Wobei ~ 2000 ein wirklich zu hohes Beispiel ist.

In Zeiten von Leiharbeit usw. kann man davon ausgehen (aus eigenem Privaten kreis) dass der 
Lohn im Durchschnitt bei maximal 1500 liegt. (je nach Unternehmen)

Richtige angestellte (ebenfalls aus privatem Kreis)
kriegen monatlich grad mal 1100 auf die Hand vll 1200 - 1300 bei Dauernachtschicht..

ich finde deine 2000 sind ein wenig zu hoch für ein Beispiel 

Und zum Thema unverkaufte "Kopien"
Es gibt Leute die würden so oder so bestimmte Spiele nicht kaufen, also
ist das auch kein Verlust für den Publisher etc.
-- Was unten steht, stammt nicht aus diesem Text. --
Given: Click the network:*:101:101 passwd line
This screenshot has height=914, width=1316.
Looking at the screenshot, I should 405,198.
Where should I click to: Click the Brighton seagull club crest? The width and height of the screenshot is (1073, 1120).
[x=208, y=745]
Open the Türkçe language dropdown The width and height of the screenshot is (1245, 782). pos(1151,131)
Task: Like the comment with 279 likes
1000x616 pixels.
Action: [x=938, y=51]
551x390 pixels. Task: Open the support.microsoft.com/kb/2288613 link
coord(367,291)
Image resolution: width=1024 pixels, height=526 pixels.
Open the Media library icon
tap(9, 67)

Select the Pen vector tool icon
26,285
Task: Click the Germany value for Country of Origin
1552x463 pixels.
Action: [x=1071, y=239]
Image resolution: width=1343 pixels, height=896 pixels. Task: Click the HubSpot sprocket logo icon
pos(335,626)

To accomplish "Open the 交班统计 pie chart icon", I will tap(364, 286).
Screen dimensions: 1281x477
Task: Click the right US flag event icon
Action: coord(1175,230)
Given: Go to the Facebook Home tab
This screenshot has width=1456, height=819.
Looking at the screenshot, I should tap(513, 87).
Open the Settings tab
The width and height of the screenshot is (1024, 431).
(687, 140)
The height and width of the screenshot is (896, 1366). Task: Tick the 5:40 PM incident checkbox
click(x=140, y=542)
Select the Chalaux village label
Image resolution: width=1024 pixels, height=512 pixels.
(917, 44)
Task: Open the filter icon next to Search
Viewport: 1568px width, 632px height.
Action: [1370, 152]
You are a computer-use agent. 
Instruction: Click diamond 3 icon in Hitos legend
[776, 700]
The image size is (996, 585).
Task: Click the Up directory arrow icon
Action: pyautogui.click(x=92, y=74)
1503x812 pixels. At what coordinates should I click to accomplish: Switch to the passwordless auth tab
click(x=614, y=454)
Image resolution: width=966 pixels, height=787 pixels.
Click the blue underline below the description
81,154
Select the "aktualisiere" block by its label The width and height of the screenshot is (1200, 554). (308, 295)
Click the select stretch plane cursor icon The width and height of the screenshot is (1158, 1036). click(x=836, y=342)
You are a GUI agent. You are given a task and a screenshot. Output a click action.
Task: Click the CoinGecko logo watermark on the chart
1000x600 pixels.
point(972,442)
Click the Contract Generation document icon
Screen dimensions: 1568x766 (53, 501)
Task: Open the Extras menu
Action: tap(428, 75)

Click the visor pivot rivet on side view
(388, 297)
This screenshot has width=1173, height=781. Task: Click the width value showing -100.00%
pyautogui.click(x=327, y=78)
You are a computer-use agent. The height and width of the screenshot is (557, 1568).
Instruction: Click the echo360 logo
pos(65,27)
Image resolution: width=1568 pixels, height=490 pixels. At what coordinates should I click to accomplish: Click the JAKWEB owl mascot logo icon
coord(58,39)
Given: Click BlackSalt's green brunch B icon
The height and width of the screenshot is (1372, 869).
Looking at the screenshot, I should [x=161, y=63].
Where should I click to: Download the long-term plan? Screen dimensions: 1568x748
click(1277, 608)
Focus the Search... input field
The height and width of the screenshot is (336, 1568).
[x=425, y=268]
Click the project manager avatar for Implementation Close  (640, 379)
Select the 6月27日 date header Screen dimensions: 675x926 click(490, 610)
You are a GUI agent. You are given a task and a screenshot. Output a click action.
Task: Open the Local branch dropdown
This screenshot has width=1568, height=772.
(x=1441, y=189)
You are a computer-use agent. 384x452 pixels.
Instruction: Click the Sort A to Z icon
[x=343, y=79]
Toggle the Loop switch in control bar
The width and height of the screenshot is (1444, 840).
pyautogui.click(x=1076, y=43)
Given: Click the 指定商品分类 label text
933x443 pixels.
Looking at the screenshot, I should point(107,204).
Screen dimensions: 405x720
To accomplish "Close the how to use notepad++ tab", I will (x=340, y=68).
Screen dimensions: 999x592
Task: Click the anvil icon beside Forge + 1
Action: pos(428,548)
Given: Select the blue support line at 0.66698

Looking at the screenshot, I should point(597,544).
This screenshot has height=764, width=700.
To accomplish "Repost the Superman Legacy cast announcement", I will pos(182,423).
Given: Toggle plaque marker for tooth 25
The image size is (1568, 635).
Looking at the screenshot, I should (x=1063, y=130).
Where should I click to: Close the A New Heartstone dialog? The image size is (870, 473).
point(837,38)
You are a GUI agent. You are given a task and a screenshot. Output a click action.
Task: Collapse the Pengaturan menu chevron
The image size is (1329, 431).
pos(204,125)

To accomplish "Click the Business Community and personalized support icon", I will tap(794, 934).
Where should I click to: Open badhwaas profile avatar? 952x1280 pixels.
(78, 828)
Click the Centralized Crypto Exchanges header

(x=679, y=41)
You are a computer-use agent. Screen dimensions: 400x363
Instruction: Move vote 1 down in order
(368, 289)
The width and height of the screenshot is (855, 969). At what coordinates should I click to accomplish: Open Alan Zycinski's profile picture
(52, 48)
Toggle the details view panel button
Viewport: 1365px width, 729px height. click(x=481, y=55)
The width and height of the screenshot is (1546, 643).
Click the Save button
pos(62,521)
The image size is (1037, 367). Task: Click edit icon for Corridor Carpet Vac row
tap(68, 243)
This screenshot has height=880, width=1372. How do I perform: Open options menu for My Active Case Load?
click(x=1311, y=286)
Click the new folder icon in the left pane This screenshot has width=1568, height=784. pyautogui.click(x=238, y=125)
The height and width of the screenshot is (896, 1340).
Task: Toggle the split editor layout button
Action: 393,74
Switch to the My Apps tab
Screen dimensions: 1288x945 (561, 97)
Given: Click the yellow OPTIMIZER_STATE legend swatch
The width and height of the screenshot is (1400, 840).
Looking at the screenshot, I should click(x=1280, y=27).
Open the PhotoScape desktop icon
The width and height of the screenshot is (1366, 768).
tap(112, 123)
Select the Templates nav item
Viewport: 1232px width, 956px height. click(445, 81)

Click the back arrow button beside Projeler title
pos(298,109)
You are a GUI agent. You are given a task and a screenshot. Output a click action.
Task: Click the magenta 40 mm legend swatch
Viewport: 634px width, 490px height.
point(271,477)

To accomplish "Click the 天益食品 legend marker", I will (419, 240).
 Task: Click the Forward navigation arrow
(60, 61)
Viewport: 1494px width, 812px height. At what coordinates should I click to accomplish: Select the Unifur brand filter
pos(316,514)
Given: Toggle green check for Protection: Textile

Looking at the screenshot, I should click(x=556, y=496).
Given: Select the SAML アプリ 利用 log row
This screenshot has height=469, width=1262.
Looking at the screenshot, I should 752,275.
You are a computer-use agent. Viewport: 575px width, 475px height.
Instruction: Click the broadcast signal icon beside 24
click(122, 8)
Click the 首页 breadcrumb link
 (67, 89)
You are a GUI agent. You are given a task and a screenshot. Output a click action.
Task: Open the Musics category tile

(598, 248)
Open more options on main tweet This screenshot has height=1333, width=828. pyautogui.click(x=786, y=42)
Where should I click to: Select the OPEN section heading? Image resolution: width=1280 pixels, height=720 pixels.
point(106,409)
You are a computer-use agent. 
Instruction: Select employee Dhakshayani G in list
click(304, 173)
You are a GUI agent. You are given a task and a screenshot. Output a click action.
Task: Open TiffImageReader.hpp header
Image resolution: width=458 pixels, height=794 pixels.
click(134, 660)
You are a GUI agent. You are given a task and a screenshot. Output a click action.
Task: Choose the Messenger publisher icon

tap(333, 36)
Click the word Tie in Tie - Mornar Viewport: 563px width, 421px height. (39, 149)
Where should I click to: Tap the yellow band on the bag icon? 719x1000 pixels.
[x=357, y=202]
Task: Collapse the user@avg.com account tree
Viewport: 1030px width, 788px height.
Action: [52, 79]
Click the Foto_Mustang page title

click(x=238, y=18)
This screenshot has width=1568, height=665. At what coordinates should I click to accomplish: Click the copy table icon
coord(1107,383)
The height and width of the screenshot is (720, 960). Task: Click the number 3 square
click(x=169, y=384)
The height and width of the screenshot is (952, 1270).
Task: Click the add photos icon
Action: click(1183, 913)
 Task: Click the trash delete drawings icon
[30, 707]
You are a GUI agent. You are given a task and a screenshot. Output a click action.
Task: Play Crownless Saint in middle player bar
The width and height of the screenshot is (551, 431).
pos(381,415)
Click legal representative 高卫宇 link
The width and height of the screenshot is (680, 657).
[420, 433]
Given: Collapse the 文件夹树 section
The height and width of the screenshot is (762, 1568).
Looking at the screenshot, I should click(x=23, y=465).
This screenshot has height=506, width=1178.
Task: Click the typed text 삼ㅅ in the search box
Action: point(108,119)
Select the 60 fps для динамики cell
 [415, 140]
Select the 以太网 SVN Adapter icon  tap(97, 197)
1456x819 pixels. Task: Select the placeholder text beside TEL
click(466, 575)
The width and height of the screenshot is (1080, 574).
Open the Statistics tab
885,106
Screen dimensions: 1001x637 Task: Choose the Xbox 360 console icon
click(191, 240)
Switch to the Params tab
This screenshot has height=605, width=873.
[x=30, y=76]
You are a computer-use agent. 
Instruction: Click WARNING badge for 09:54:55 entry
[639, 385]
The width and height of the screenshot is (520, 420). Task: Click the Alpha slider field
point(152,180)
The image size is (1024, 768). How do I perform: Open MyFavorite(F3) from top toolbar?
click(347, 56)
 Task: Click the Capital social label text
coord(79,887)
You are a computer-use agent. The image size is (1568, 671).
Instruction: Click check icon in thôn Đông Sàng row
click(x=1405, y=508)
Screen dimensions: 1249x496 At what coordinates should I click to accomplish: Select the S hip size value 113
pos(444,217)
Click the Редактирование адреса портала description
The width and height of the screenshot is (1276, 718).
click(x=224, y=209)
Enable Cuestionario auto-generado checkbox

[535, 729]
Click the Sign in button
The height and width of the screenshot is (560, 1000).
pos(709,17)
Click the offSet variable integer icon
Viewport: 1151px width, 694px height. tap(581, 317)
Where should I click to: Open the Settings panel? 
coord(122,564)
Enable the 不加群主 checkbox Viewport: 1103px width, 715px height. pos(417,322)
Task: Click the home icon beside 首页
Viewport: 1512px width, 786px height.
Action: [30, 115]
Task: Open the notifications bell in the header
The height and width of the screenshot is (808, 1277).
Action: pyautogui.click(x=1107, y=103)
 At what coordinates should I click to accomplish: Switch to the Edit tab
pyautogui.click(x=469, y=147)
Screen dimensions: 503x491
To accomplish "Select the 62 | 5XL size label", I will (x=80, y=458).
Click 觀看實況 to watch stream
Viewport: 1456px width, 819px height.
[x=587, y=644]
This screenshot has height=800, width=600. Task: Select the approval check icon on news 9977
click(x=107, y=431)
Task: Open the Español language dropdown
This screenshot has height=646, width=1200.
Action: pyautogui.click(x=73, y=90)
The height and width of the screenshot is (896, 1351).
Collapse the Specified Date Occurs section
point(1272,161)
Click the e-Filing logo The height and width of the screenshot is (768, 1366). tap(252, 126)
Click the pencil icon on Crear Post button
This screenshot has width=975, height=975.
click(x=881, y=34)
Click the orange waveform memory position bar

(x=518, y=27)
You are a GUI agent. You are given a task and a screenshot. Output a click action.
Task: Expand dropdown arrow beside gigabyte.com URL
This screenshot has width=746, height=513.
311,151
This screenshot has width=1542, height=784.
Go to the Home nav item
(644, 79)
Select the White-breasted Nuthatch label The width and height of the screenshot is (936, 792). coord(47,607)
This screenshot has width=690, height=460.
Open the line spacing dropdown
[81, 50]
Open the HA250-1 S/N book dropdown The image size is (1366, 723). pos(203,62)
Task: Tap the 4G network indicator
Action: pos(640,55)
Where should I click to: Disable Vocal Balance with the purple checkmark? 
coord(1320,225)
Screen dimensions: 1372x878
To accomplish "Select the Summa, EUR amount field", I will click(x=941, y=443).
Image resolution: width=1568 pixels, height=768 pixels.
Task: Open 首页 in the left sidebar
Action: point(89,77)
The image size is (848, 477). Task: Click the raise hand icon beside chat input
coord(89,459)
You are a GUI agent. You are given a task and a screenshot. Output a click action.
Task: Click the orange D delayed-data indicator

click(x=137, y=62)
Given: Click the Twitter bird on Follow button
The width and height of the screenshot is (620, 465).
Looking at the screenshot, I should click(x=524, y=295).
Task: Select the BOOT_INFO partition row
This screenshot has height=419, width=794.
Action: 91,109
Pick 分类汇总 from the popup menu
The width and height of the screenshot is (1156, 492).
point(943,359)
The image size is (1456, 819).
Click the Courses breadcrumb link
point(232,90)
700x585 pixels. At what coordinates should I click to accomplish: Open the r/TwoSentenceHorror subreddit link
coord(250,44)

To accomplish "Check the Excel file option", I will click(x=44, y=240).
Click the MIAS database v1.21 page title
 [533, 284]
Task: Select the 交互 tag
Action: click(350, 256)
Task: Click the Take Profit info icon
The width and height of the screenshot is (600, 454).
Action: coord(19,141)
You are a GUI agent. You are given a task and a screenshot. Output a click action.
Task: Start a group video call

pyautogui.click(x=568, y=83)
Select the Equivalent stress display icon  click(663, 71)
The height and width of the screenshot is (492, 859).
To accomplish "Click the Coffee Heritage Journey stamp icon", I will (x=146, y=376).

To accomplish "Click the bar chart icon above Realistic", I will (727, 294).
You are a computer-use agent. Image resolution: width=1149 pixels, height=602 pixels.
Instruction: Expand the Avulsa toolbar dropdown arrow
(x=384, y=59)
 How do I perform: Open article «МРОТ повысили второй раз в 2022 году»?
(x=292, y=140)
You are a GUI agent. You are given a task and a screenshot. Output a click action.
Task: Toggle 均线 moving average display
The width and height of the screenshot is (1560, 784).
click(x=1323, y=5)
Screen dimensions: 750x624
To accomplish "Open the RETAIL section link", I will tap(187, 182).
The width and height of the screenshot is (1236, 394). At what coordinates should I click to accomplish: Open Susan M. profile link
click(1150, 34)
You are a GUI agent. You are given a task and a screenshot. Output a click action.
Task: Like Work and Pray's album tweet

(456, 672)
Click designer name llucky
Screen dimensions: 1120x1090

Vor allem jetzt wo die Qualität (gefühlt) immer weiter abnimmt,
brauchen sich die Publisher nicht wundern wenn die Leute
ein Spiel nicht wertschätzen in dem sie es kaufen und lieber irgendwie/irgendwo anders herbekommen.


----------



## Enisra (8. August 2012)

doomkeeper schrieb:


> Und zum Thema unverkaufte "Kopien"
> Es gibt Leute die würden so oder so bestimmte Spiele nicht kaufen, also
> ist das auch kein Verlust für den Publisher etc.


 
naja
das ist aber eher eine Rechtfertigung die an Logiklücken hängen bleibt, denn mal ehrlich, wenn mich ein Spiel so wenig interessiert, das ich kein Geld dafür ausgeben würde, warum hab ich mir das dann nochmal besorgt? Das ist ja eher das man nur kein Geld ausgeben will


----------



## Paraciel (8. August 2012)

doomkeeper schrieb:


> Wobei ~ 2000 ein wirklich zu hohes Beispiel ist.
> 
> In Zeiten von Leiharbeit usw. kann man davon ausgehen (aus eigenem Privaten kreis) dass der
> Lohn im Durchschnitt bei maximal 1500 liegt. (je nach Unternehmen)
> ...



Nein, deutsche Haushalte haben im Schnitt sogar 2700€ netto zur Verfügung. Aber selbst wenn wir dein Beispiel nehmen, verdient höchstens ein Moskauer ungefähr den selben Betrag. Und da nicht alle russischen Gamer in Moskau leben... 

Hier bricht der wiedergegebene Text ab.